Im letzten Jahr gab es auch als eine Neuheit auf Kuhle Wampe das Kommentarfeld, das über die Schaltfläche "Kommentare" im Kopf dieser Seite erreichbar ist. Es trafen zwar ein paar Kommentare ein, aber als Autor wünscht man sich ja meist etwas mehr Resonanz. Daher würde ich mich freuen, wenn ihr als LeserInnen auch mal einen Kommentar im Kommentarfeld abschicken würdet. Dann schläft die Kommentarseite hoffentlich nicht ein.
In diesem Jahr ist schon als wichtiges Thema das 100. Jubiläum des Bauhauses im April absehbar. Dann wird es um Designgeschichte, Architekturgeschichte und ästhetisch-politische Fragen gehen. Auch die Umstürze im November vor 30 Jahren in der DDR und in der Sowjetunion werden berücksichtigt werden. Und auch das World Wide Web gibt es seit 30 Jahren, eine schöne Erfindung, durch die kuhlewampe.net auf der ganzen Welt gelesen werden kann.
Ein Tipp für Alle, die den Film Kuhle Wampe von 1932 noch nicht gesehen haben: Ihr könnt ihn bequem bei YouTube im Internet anschauen. Einfach im Suchfeld "Kuhle Wampe" eingeben! Der Film dauert 1 Stunde und 8 Minuten. Aufgrund der Zensurmaßnahmen des damaligen Staates sind allerdings leider einige Szenen verloren gegangen.

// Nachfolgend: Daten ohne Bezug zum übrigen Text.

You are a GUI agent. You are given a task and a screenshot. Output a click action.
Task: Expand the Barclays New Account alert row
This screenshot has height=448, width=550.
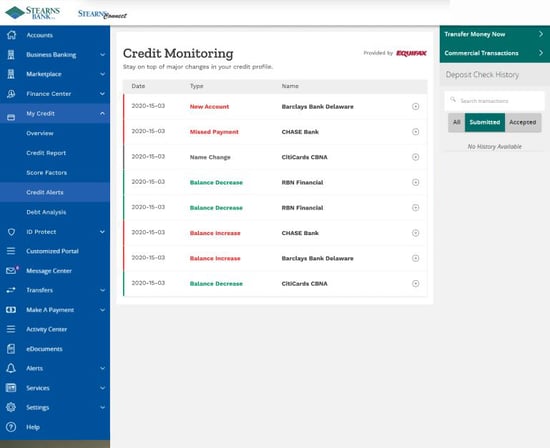point(415,106)
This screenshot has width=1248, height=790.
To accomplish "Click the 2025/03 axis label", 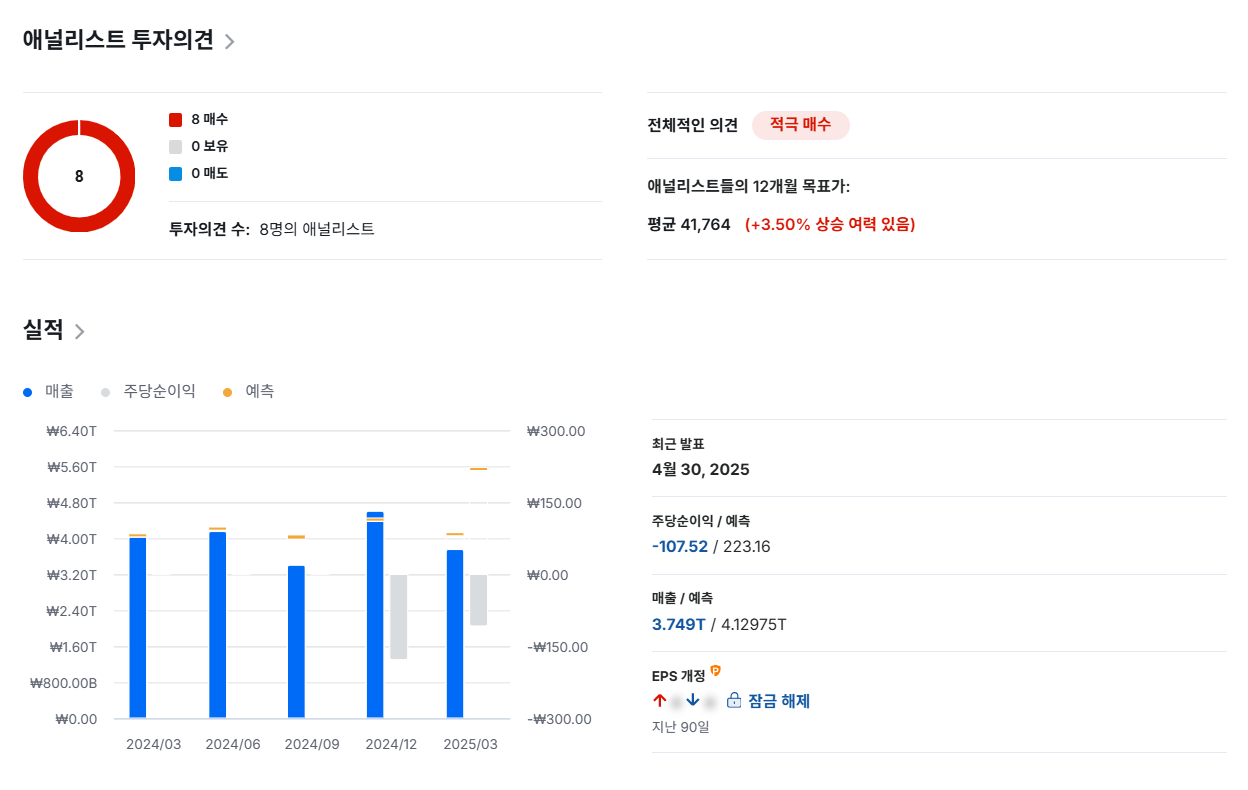I will coord(470,744).
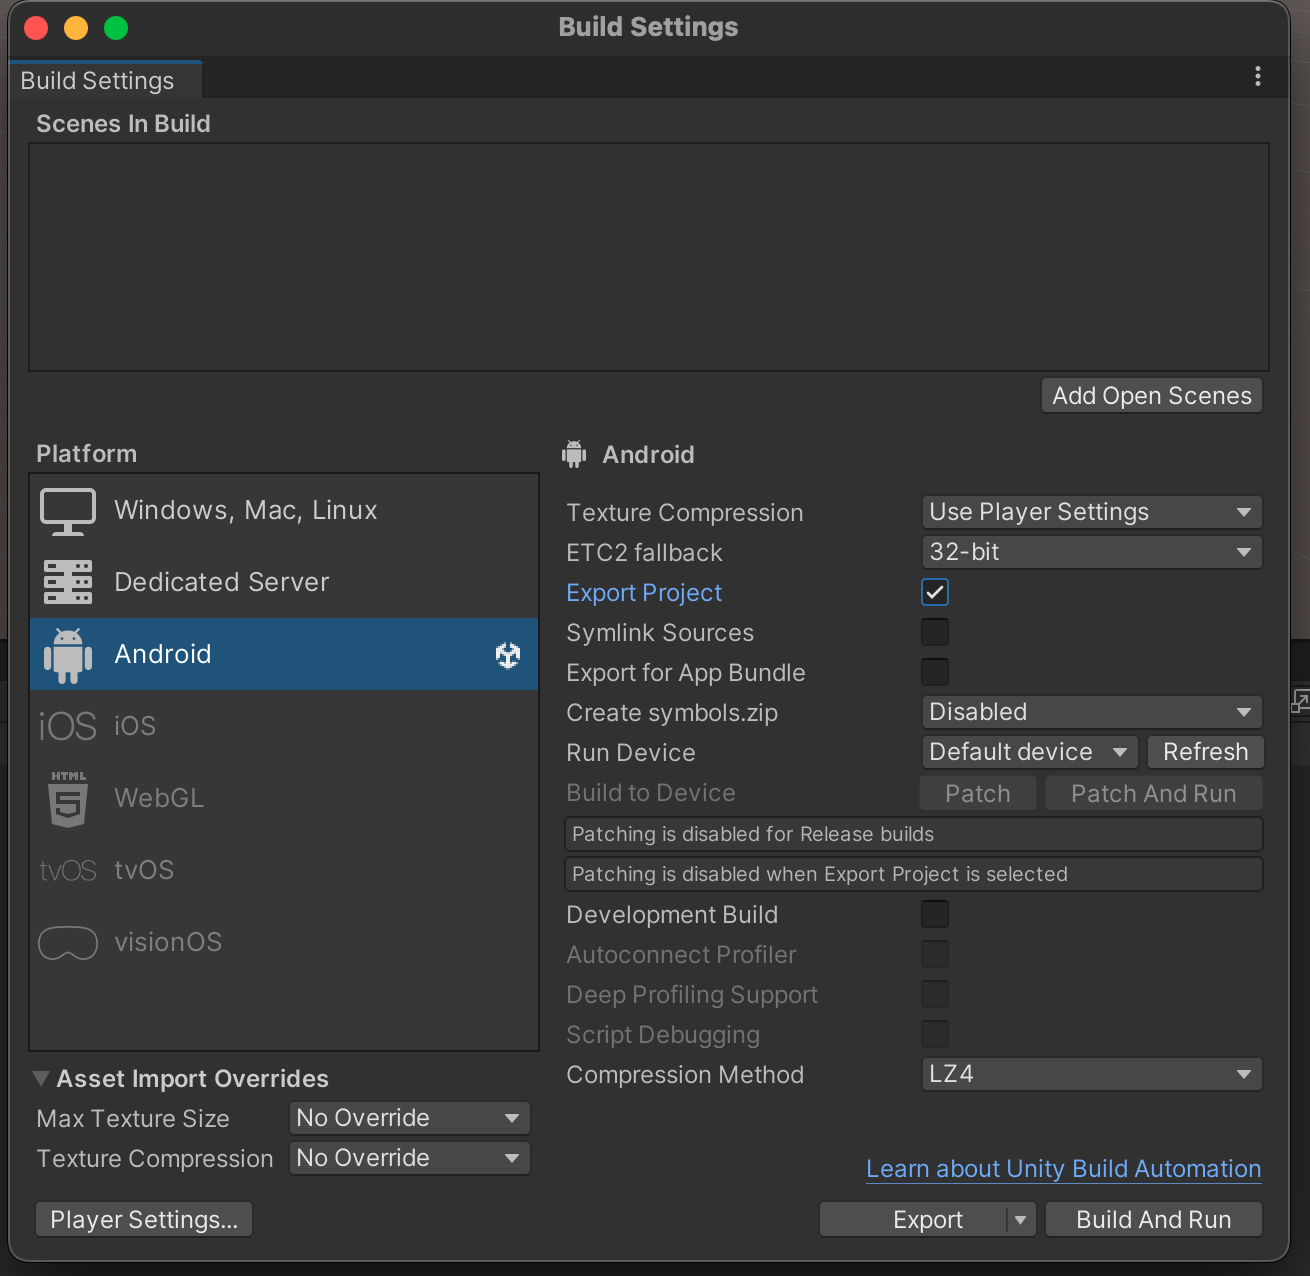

Ihr habt wahrscheinlich schon gemerkt, dass das Hintergrundbild verändert ist. An der Stelle des tropischen Baumfarns vom letzten Jahr befindet sich jetzt eine orange blühende Azalee, die ich im Mai im Botanischen Garten Berlin Dahlem fotografiert habe. Die Azaleen halten auch das deutsche Klima aus und können im Freiland überleben. Azaleen und Rhododendren gehören zur Familie der Heidekrautgewächse (Ericaceae), sie sind auch als Alpenrosen bekannt. Die Azaleen verlieren im Winter ihre Blätter, die Rhododendren nicht. Sie lieben einen feuchten Boden. Azaleen und Rhododendren sind als Gartenpflanzen sehr beliebt, da sie wunderschöne Blüten in vielen Farben haben, gelb, orange, rot, blau, weiß etc. Teilweise haben sie auch attraktive Blätter.
Ich freue mich, wieder allen danken zu können, die im vergangenen Jahr einen lebendigen Blog pro bono publico möglich gemacht haben:
art kicksuch, Dr. Karin Krautschick, Ferry van Dongen, Dr. Wolfgang Endler, Dr. Hans-Albert Wulf, Georg Lutz, Manfred Gill, Anna Gerstlacher, Jenny Schon, Peter Hahn, Jürgen Stich, Ella Gondek, Kathrin von Loh, Yini Tao, Dr. Jörg Später, Karl Martin Hölzer/Carlos, Cornelia Becker und Dr. Rudolf Stumberger. Ich wünsche allen ein erfolgreiches 2019!